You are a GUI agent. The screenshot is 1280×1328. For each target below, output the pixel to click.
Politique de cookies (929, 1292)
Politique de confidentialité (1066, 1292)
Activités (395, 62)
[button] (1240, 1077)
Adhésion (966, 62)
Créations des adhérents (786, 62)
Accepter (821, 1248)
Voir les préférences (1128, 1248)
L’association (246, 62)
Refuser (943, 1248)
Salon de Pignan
____
▶ [Exercise instructions] The answer must be a word-for-word reproduction of every record above.

▶ [Output below]
You are a GUI agent. The screenshot is 1280×1328. For each target below, output the pixel to click.
Politique de cookies (929, 1292)
Politique de confidentialité (1066, 1292)
Activités (395, 62)
[button] (1240, 1077)
Adhésion (966, 62)
Créations des adhérents (786, 62)
Accepter (821, 1248)
Voir les préférences (1128, 1248)
L’association (246, 62)
Refuser (943, 1248)
Salon de Pignan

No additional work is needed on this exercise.